The United States had ruled out the death penalty for two British terrorist suspects held at Guantanamo Bay (search), Cuba, Britain's attorney general said Tuesday.

Lord Goldsmith (search) said he received the assurances during two days of talks with U.S. officials in Washington. He said he had also made significant progress on improving the rules by which British nationals Feroz Abbasi or Moazzam Begg would be tried by a military tribunal.

The men will be able to choose a U.S. civilian lawyer instead of being assigned a military lawyer, he said, and their trials, "subject to any necessary security restrictions," would be open, with news media present.
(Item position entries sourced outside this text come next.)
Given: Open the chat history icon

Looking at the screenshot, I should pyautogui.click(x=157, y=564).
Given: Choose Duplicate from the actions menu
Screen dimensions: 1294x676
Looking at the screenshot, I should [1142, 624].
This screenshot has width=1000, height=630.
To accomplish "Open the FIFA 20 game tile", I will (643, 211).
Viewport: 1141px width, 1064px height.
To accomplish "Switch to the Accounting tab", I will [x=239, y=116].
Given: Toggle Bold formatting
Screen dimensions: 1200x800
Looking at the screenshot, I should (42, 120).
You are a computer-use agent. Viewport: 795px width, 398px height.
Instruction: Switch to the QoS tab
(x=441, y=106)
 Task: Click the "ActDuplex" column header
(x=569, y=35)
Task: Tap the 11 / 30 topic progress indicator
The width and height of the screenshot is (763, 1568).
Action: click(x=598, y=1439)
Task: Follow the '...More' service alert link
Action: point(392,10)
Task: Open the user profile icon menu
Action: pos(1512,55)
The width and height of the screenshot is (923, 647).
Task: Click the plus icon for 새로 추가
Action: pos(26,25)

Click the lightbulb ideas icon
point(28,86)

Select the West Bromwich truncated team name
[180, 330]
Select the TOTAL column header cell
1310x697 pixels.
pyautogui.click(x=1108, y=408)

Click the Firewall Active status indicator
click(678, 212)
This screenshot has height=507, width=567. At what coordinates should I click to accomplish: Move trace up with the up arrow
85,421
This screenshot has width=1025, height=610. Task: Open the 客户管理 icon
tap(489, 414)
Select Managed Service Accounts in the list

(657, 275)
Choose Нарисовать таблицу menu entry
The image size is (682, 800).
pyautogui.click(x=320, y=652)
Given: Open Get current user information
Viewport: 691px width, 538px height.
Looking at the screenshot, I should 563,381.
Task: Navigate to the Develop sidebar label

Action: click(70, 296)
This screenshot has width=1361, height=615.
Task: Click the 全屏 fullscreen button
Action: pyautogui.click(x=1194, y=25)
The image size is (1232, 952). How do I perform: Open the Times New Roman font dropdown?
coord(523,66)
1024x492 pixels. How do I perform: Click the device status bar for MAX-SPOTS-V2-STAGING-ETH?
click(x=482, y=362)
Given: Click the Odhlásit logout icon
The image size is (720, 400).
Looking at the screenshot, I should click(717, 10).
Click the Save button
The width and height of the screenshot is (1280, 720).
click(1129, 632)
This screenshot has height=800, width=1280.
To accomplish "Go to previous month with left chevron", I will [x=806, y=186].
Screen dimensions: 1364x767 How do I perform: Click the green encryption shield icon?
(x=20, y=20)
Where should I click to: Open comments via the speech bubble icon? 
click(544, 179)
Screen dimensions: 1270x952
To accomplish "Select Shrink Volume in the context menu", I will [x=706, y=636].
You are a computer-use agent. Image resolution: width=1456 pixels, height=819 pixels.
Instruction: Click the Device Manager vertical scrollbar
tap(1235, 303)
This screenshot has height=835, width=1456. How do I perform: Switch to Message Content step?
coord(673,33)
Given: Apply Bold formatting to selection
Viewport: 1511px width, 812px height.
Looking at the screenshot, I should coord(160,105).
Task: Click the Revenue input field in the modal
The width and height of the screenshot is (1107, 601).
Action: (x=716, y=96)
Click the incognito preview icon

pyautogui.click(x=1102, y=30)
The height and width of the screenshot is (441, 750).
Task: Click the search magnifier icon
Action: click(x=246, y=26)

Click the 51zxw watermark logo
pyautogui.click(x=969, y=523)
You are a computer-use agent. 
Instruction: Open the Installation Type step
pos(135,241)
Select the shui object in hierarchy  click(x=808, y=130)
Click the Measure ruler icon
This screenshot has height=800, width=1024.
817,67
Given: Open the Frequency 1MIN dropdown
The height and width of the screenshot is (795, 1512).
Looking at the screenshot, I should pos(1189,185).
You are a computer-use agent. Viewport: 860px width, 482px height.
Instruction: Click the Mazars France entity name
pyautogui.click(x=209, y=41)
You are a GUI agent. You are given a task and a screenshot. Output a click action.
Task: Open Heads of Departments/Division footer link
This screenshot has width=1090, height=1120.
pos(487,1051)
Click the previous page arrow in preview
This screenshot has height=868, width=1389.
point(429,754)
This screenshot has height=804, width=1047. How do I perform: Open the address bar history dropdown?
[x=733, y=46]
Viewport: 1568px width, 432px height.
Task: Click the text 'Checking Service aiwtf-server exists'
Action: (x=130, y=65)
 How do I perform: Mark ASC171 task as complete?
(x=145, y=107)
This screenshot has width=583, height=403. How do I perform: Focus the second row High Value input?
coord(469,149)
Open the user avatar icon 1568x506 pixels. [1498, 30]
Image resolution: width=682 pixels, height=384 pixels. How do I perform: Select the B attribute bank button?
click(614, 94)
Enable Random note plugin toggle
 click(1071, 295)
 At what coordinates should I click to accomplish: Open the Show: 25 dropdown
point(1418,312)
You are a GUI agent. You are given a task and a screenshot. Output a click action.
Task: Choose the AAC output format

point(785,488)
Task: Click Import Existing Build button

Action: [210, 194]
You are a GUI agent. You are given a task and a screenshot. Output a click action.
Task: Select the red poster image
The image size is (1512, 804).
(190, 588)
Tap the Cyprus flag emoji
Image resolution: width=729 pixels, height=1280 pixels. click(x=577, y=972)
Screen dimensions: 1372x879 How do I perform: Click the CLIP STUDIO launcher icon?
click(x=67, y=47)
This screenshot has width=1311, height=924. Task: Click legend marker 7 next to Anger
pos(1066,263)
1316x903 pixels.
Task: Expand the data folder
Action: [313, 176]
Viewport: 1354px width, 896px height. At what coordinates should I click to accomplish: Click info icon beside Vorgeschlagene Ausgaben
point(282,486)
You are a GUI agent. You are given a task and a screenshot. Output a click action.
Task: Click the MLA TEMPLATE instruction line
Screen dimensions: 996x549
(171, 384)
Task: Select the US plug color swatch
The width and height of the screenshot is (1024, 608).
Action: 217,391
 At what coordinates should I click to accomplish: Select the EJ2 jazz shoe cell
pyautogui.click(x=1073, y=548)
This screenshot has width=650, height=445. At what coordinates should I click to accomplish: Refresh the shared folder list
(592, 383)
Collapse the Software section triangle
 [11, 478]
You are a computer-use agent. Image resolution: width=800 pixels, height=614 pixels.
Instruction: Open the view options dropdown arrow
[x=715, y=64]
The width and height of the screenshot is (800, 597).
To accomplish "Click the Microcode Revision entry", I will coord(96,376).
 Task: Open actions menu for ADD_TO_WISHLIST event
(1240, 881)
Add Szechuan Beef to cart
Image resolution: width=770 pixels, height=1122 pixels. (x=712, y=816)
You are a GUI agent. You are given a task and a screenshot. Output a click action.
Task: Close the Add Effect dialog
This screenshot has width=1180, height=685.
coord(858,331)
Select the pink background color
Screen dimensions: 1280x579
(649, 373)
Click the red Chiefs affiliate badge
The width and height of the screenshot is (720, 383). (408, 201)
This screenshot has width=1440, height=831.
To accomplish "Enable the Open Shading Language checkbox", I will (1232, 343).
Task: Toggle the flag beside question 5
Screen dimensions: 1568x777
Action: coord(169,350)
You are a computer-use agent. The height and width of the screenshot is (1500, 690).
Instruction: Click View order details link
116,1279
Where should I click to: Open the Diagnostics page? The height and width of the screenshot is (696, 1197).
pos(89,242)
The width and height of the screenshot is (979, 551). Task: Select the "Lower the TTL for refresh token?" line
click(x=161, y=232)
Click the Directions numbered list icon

In a statement in Washington, obtained by the British news agency Press Association, Goldsmith said his objective had been "to ensure that the British detainees in Guantanamo Bay, if prosecuted, are assured of fair trials that meet generally recognized principles, wherever those trials take place, and to make clear our opposition to the death penalty."

Goldsmith met with U.S. Defense Department officials on the future of nine British suspects held at Guantanamo.

Abbasi, 23, and Begg, 35, were on President Bush's initial list of six detainees who could face military tribunals at the American base.

"The U.S. has assured us that the prosecution will not seek the death penalty in the cases of Feroz Abbasi and Moazzem Begg," Goldsmith said.

Guantanamo detainees are accused of links to Afghanistan's fallen Taliban (search) regime or the Al Qaeda terror network.

Begg has been there for nearly five months and was previously detained in Afghanistan for a year, according to the London-based group Fair Trials Abroad. It said he was seized in Pakistan and may be a victim of mistaken identity.

Abbasi, in U.S. custody since January 2002, has been described as a computer student.